Nova pausa estratégica na narrativa do Seu Zacarias, que pede mais um quartio. Toma com a boca boa de cachaceiro treinado no ofício e continua a história dizendo que Pedro, em vez de estender a manta que trazia nas costas para se deitar, resolveu chupar umas canas. Cortou várias. Algumas já estavam meio passadas, com a cor arroxeada e azedinhas, um gostinho especial, e Pedro achou bom. Depois de chupar avidamente um punhado daquelas canas, começou a se sentir animado, estimulado como nunca. Não sabia explicar, mas o certo é que foi ficando corajoso. Olhou para o outro lado do Rio, onde Jesus se deitara, e gritou. “O que o mestre está fazendo aí? Vamos embora”!
Seu Zacarias interrompe de novo a narrativa para pedir outra dose. Bebe de um fôlego, sem esquecer do santo, que esse ritual é sagrado. E continua contando a história. Diz que Jesus ficou meio cismado com aquilo, disse a Pedro que estavam indo na outra direção, e que ele é que devia atravessar o rio. “Você ficou com medo e não veio”, disse Jesus. Pedro respondeu irado: “Eu com medo? Pelo amor de Deus. Eu atravesso essa pinguela de olhos fechados e com uma perna só”.

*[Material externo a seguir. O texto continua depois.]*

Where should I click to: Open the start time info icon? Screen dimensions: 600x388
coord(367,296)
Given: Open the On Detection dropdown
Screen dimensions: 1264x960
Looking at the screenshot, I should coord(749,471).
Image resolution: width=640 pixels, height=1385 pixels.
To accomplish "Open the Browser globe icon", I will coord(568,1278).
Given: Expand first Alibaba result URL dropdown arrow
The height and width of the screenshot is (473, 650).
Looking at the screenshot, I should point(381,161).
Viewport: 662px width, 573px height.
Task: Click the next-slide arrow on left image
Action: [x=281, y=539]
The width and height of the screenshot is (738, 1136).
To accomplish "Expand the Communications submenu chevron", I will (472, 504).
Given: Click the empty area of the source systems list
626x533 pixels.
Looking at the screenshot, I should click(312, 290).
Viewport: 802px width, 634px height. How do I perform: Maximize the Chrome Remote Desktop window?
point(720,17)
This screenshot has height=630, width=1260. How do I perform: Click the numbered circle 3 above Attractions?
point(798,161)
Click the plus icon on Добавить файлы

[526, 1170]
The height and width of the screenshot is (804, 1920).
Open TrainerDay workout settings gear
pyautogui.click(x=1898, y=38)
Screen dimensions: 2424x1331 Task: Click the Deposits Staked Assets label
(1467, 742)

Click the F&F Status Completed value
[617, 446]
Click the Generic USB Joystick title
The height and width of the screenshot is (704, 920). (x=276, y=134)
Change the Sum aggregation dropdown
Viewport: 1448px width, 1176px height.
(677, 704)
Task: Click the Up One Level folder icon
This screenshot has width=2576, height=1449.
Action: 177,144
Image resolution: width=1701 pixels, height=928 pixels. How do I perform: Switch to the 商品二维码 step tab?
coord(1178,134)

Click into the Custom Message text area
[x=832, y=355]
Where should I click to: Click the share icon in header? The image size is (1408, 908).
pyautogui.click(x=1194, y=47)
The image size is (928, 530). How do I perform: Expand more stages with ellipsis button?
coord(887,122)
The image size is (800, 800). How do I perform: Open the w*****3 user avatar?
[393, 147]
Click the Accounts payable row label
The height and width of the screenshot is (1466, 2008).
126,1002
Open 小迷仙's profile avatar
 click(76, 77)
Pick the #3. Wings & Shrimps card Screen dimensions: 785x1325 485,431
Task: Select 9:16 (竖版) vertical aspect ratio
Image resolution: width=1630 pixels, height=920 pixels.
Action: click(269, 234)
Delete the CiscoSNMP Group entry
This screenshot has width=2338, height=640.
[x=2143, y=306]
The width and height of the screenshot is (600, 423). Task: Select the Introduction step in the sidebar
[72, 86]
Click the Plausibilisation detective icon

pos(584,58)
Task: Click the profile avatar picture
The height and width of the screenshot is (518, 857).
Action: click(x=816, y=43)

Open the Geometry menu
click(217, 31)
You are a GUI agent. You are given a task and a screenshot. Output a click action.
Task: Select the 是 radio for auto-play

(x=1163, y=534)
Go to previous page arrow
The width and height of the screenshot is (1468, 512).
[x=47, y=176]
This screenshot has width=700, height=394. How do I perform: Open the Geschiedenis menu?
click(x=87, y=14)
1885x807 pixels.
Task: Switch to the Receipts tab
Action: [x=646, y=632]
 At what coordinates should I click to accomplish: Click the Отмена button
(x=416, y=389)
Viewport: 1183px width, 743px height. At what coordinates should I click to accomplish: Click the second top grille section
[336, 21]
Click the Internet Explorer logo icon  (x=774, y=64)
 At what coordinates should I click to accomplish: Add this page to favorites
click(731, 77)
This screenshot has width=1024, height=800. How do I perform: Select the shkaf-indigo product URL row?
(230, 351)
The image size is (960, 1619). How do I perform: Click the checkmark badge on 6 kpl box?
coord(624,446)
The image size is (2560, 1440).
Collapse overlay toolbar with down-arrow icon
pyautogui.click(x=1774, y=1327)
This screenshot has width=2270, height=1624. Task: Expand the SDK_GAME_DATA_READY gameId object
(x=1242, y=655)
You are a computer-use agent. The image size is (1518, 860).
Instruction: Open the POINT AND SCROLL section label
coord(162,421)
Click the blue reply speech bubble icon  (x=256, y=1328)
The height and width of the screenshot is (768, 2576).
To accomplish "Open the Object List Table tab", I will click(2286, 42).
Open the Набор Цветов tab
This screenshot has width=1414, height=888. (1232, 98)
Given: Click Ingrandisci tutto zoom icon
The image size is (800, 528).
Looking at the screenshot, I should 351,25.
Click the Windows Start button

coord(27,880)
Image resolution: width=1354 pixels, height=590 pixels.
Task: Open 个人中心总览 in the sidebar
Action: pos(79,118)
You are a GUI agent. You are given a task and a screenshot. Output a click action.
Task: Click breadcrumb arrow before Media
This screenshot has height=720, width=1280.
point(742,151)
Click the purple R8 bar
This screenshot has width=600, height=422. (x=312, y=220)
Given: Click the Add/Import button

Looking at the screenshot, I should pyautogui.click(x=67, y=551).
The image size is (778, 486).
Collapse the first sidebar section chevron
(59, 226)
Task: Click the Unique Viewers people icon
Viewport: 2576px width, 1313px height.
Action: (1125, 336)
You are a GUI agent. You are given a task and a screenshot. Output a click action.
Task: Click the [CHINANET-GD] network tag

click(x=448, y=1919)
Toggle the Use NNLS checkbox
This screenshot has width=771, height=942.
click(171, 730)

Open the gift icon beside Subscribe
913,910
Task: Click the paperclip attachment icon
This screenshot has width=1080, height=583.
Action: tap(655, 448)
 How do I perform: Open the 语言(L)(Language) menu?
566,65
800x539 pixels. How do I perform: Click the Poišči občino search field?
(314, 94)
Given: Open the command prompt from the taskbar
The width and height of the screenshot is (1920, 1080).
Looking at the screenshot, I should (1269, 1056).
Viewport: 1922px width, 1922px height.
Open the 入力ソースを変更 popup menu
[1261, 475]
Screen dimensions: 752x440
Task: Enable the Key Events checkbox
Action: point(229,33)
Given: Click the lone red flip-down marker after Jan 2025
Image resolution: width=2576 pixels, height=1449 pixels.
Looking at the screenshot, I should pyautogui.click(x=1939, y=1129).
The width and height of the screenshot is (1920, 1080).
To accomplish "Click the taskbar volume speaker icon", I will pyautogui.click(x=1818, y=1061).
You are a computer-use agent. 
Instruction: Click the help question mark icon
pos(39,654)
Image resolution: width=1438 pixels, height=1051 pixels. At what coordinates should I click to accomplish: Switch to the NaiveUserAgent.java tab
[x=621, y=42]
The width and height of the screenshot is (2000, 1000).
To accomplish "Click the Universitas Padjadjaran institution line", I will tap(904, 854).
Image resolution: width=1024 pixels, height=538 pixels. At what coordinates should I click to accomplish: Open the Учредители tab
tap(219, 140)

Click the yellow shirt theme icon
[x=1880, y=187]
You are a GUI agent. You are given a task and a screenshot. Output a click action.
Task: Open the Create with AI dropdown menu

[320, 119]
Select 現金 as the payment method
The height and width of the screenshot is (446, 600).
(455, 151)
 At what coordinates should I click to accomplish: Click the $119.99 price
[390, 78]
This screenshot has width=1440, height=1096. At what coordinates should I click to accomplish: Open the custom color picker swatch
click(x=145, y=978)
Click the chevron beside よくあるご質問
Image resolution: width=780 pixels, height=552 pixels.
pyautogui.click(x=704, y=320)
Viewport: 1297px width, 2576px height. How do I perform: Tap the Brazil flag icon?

Não foi com uma perna só nem de olhos fechados, mas atravessou com a maior tranquilidade. Chegou ao outro lado feliz e extrovertido, segundo as Escrituras do velho Zacarias, que concluiu assim a história do nascimento da cachaça:
— Jesus não entendeu nada. E seguiram caminho, com Pedro animadíssimo, dando tapinhas nas costas do Cristo pela estrada a fora. É possível até que tenha contado umas piadinhas e cortado uma cana arroxeada para Jesus experimentar. E foi assim, meus caríssimos irmãos em Cristo, que nasceu a bebida mais bebida da História.
A essa altura, vê-se que Seu Zacarias já está bastante chumbado. Bebinho da silva. Acho que é capaz de atravessar qualquer pinguela, por mais estreita e insegura que seja, de olhos vendados e com uma perna só.